Słyszała pani o jakichś niepokojących wydarzeniach w sąsiedztwie więzień? Co takiego działo się w sanockim Areszcie Śledczym przez lata? Organizowano tam przeróżne warsztaty, kwitła współpraca z lokalnymi instytucjami kultury, szkołami. O tym chciałem przypomnieć, ponieważ nie rozumiem tej całej demagogii, jaka wokół budowy więzienia w Sanoku nagle się rozpętała. Zakład, który powstanie przy ulicy Stróżowskiej, na który Ministerstwo Sprawiedliwości przeznacza 250 mln zł będzie jednym z trzech najnowocześniejszych w Polsce. Nie największym, bo przeznaczonym dla 1000 więźniów – wcześniej wspominaliśmy chociażby o Wrocławiu i Wronkach, tam te liczby są o wiele większe. I mogę zapewnić, że zakład w Sanoku zostanie wybudowany zgodnie z wzorami, stosowanymi w Europie i że będzie to jedna z najbezpieczniejszych jednostek penitencjarnych w kraju.
Kiedy jeden z sanockich zakładów trul, a może dalej truje, to wszyscy siedzieli cicho, bo szkoda miejsc pracy. Naprawdę bardziej niebezpieczne jest to, co wdychamy w Sanoku a nie więźniowie za murem. Na razie hipotetyczni.
W ciągu dwóch pierwszy miesięcy 2018 roku aż 32 więźniów oddaliło się bez pozwolenia z miejsca pracy poza terenem polskiej jednostki penitencjarnej. 22 zatrzymano, ale 10 ukrywa się przed policją – twierdzi money.pl
Jak będzie w Sanoku
A mnie nie przekonuje. Gdyby sprawa była tak jednoznaczna to:
1) Pani redaktor nie musiałaby prowadzić wywiadu w stylu redaktor Holeckiej podpowiadając rozmówcy argumenty wyłącznie „za”,
2) Pan pułkownik Grabek uświadomiłby kiepsko zorientowanym czytelnikom czym się różni areszt śledczy od zakładu karnego> I nie chodzi tylko o 10-krotnie większą liczbę osadzonych,
3) Nie tylko w Sanoku istnieją opory przed tą inwestycją. Podobnie jest w Brzegu pod Opolem, w mateczniku pana Patryka Jakiego, gdzie nawet działacze PiS odcinają się od tego pomysłu. Burmistrz (z PiS) godzi się na referendum.
Z „wywiadu” nie dowiedziałem się, dlaczego postanowiono już teraz zlikwidować areszt śledczy, zamiast poczekać do uruchomienia n owej placówki. Przypomnę że AS w Sanoku obsługiwał sądy i prokuratury w 6 powiatach.

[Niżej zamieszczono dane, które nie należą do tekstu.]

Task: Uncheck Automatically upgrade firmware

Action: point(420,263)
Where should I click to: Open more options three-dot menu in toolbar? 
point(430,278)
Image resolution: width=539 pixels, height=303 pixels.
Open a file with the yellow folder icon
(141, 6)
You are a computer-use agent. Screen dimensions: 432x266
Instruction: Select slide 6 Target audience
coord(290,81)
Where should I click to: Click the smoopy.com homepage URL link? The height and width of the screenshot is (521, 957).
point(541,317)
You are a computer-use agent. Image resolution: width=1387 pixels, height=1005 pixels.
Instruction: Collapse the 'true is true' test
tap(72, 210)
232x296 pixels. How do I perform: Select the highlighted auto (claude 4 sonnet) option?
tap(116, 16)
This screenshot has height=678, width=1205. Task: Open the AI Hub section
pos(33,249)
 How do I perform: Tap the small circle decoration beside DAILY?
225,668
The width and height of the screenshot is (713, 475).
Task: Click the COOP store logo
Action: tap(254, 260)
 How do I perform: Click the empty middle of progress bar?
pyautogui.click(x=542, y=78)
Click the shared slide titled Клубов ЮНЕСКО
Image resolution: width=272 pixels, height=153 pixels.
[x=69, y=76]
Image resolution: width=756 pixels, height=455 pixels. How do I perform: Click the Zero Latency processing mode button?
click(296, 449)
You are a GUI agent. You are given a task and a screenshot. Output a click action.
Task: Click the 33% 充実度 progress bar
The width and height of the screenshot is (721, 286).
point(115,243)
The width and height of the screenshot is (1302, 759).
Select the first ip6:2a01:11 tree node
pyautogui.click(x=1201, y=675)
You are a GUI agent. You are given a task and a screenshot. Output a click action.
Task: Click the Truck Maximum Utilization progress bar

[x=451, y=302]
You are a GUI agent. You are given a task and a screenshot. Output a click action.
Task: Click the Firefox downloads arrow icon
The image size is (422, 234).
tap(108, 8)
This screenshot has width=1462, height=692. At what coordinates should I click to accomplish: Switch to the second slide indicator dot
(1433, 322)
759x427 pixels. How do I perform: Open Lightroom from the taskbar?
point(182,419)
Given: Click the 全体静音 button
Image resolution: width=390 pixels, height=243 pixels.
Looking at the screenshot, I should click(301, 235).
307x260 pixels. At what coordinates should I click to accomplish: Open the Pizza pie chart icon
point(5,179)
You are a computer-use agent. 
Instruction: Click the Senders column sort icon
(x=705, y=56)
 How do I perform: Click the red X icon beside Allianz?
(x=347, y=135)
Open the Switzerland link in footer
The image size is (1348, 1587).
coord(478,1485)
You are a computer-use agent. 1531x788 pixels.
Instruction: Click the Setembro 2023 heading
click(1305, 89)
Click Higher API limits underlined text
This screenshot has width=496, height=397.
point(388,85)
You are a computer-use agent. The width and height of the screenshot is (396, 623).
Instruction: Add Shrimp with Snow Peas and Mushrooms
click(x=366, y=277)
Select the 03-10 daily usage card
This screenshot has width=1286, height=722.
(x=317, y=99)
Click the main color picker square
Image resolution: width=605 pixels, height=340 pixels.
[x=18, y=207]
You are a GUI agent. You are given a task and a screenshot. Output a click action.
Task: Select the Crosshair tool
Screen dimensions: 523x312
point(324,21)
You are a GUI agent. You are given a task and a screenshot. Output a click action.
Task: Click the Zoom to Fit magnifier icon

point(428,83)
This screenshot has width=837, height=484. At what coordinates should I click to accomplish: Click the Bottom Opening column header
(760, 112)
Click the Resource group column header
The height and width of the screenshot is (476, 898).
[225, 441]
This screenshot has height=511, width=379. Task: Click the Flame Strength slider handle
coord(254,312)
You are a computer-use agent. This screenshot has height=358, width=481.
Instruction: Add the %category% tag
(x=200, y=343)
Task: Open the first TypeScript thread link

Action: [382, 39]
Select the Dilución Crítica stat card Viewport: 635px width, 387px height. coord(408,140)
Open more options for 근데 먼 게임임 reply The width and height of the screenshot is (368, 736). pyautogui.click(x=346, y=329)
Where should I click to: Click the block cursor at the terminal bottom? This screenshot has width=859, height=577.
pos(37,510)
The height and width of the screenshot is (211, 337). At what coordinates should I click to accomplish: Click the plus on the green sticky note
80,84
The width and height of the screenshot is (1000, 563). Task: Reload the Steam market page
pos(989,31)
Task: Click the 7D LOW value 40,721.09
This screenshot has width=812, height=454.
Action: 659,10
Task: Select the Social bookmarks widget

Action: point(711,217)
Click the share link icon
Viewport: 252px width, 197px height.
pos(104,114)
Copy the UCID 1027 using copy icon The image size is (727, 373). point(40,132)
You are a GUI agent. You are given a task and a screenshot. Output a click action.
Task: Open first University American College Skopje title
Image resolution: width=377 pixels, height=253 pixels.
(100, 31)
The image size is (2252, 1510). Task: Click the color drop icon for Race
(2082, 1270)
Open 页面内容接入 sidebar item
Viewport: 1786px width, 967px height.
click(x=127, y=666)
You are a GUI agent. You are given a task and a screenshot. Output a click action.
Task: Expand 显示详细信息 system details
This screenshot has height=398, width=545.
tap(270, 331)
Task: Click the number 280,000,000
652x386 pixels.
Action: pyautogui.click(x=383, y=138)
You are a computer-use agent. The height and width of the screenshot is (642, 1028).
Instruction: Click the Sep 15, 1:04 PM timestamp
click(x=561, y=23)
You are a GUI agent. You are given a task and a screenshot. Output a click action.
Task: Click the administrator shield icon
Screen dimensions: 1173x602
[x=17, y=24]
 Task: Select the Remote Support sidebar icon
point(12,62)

Oszczędności na które wskazywało Min. Sprawiedliwości mogą się okazać iluzoryczne, gdy trzeba będzie zwiększyć koszty podróży tymczasowo aresztowanych z aresztów w Rzeszowie czy Przemyślu do sądów w Sanoku, Krośnie czy Lesku.
A poza tym – jeżeli nowy ZK ma być budowany przez firmę wybraną w otwartym przetargu, to słabo brzmi argument że zarobią na tym miejscowi budowlańcy. Podobnie śmiesznie brzmią argumenty o aż (!!) 200 tys. zł wpływów do budżetu miasta, o miejscach pracy dla miejscowych i o atrakcyjnym terenie dla deweloperów i innych inwestorów !! Kuriozalne jest także traktowanie Sanoka jak miast, które słyną jedynie z więzień, np. Wronek.
Oczywiście w Brzegu nie protestują przed budową więzienia w Sanoku, ale u siebie, w Brzegu. Co ciekawe, tam istniejące więzienie ma zostać wygaszone dopiero po oddaniu nowego.
Ludźmi, którzy nie mają wiedzy łatwo manipulować. Strach to dobre narzędzie.
A pan pułkownik rzeczowo i jasno przedstawia sytuację. Mnie to przekonuje.